# Aquarium vs marine salt



## fishbone (Jan 15, 2007)

Can anyone tell me what the difference is? I'm trying to determine which will be better and I know it depends on the application.
I've got some API Aquarium Salt which is made of, I quote


> All natural salt, made from evaporated sea water


Doesn't that mean it's very close, if not the same, to marine salt?
I've also got a big bag of Marineland Instant Ocean marine salt which I use for my brackish biotope.

Here's where I'm at. I have a 5.5 gallon tank with 1 dalmatian molly, 1 wagtail platty and 1 rainbow guppy and also 5 ghost shrimp. From what I can tell all these critters benefit from a bit of salt in the aquarium, especially so the shrimp which need a bit of iodine for healthy moulting.
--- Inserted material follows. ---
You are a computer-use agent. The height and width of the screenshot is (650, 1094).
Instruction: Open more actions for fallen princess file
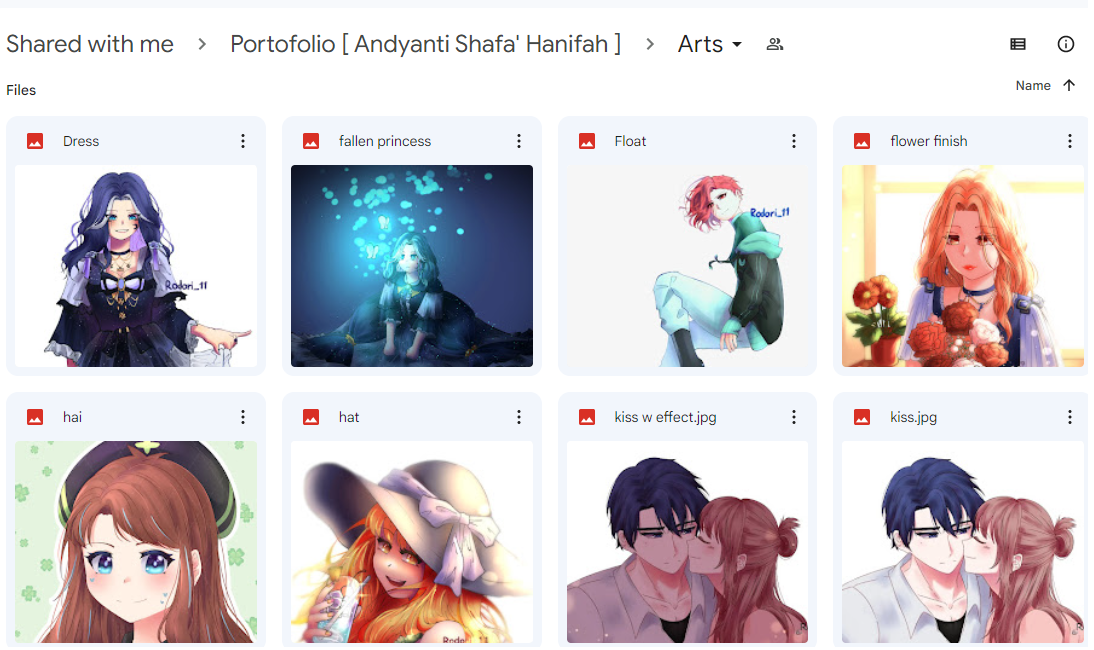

Which type of salt should I use? Are 2 tbsp too much for 5.5 gallons?


----------



## Damon (Jan 18, 2005)

To give a short answer, salt is salt. The main difference between various types of salt are the additives that are included with them (iodine,calcium, magnesium, ect....)


----------



## fishbone (Jan 15, 2007)

That's what I figured but I wanted to put this thing to rest, more or less. I tried finding out exactly what the chemical additives in each, found a long laundry list of stuff for marine salt but nothing for aquarium salt.


----------



## Reefneck (Oct 15, 2005)

It's fine to use sea salt for freshwater. I usually recommend 1 TBSP per 10G.


----------



## harif87 (Jun 5, 2006)

Like Damon said "salt is salt". Keep in mind salt doesnt just mean NaCl.... KI is also a salt.. But i would do as Reefneck suggested, use marine salt even in FW tanks. Aquarium salt is lacking all the other dissolved solids (also as mentioned by Damon)


----------



## Fishfirst (Jan 24, 2005)

NaCl should not buffer your water nor raise your pH, marine salt will but not to the extent that its harmful unless you've got very soft water.


----------